* [WORK TASK]
How many lines in the records below hold the word "agent"? Answer with the number alone.

* [PROVIDED DATA]
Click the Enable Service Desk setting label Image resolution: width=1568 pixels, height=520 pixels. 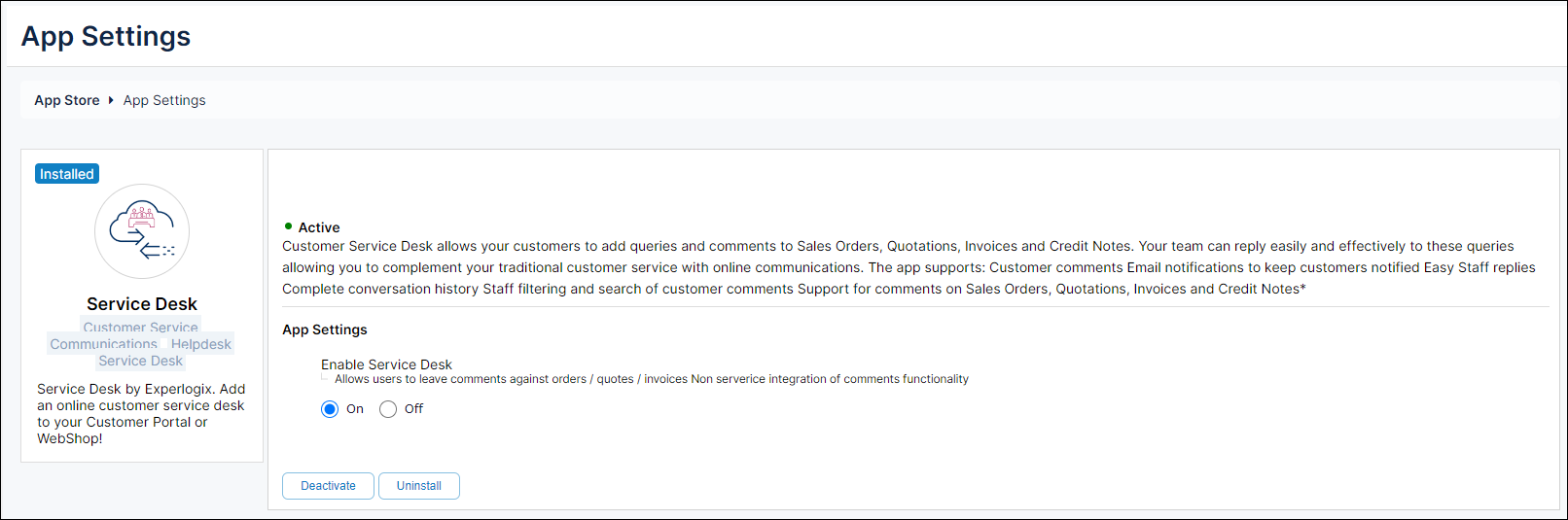point(386,364)
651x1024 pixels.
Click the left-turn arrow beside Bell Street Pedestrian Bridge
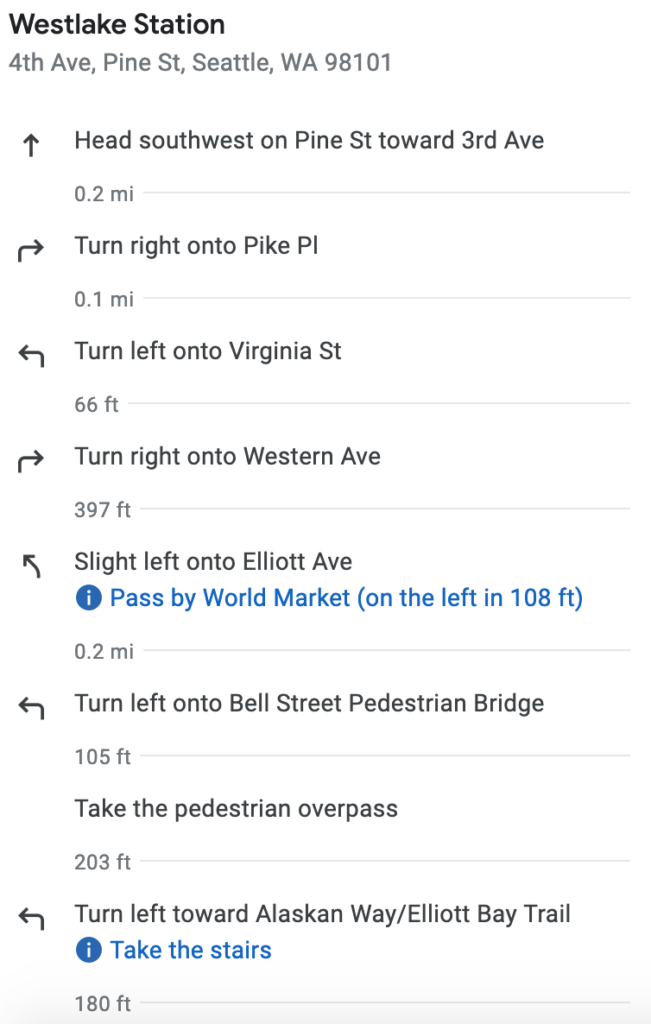[31, 709]
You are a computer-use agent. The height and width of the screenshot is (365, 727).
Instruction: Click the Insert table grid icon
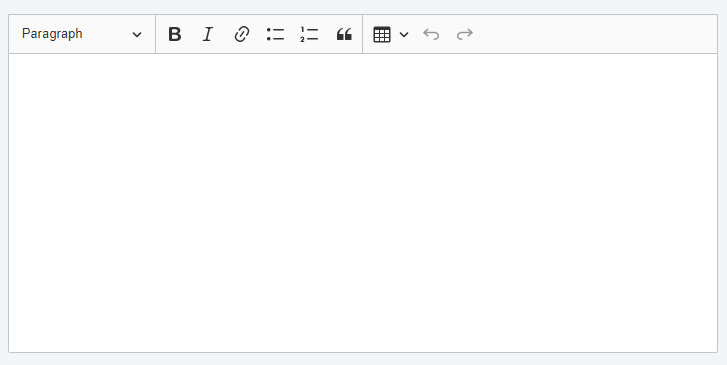pyautogui.click(x=382, y=34)
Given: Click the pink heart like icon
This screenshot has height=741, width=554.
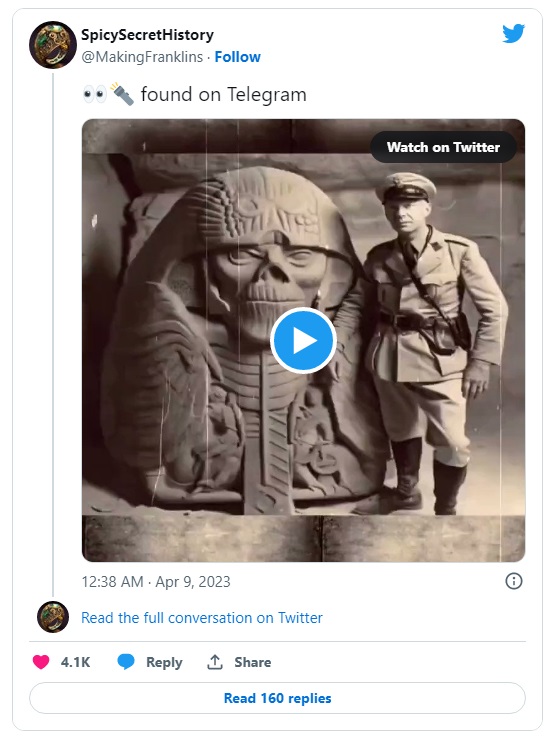Looking at the screenshot, I should pos(41,662).
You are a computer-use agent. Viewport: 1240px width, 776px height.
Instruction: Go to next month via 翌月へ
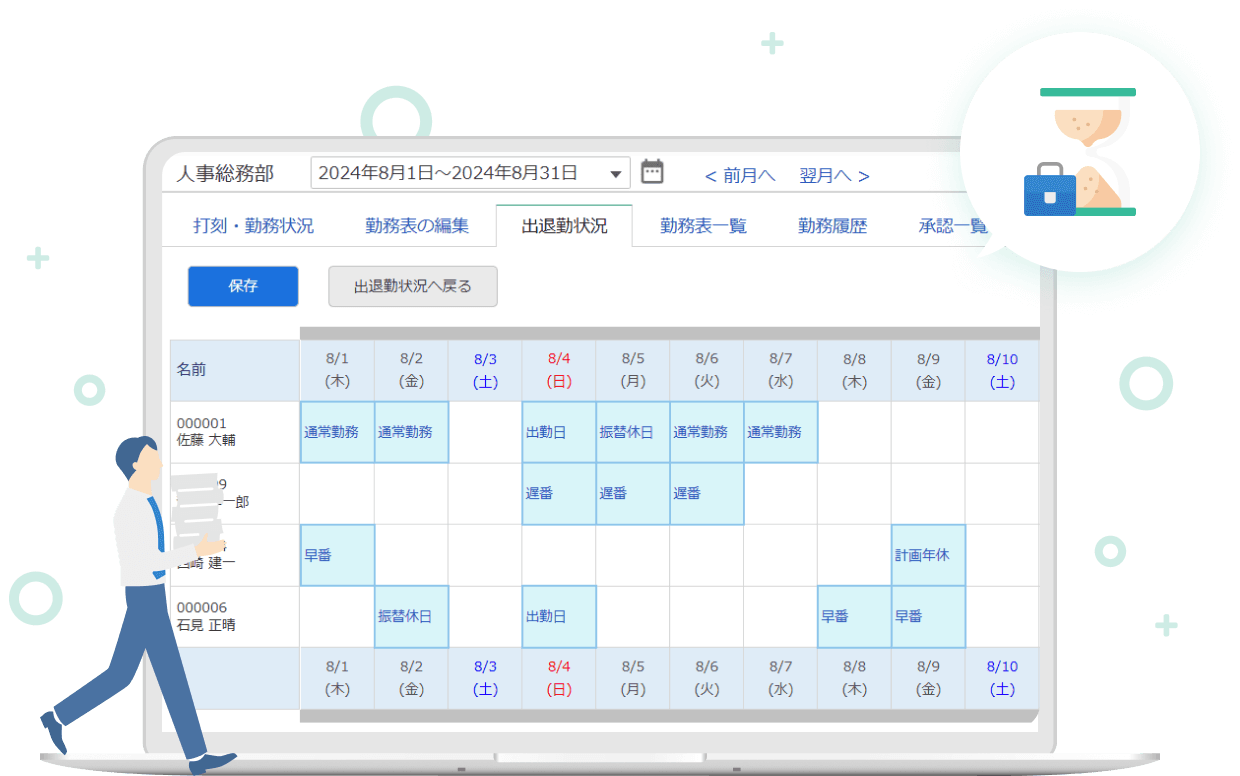point(834,176)
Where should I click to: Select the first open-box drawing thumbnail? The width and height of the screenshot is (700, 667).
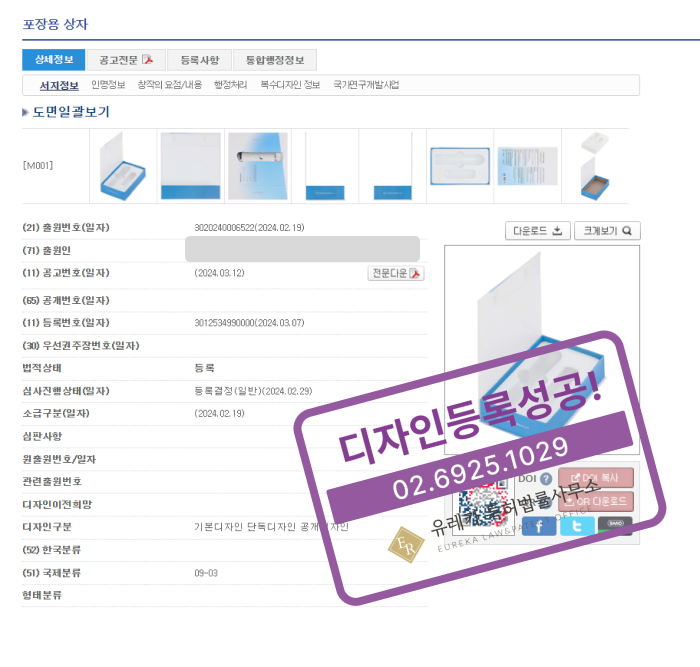point(124,166)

* [TASK OUTPUT]
2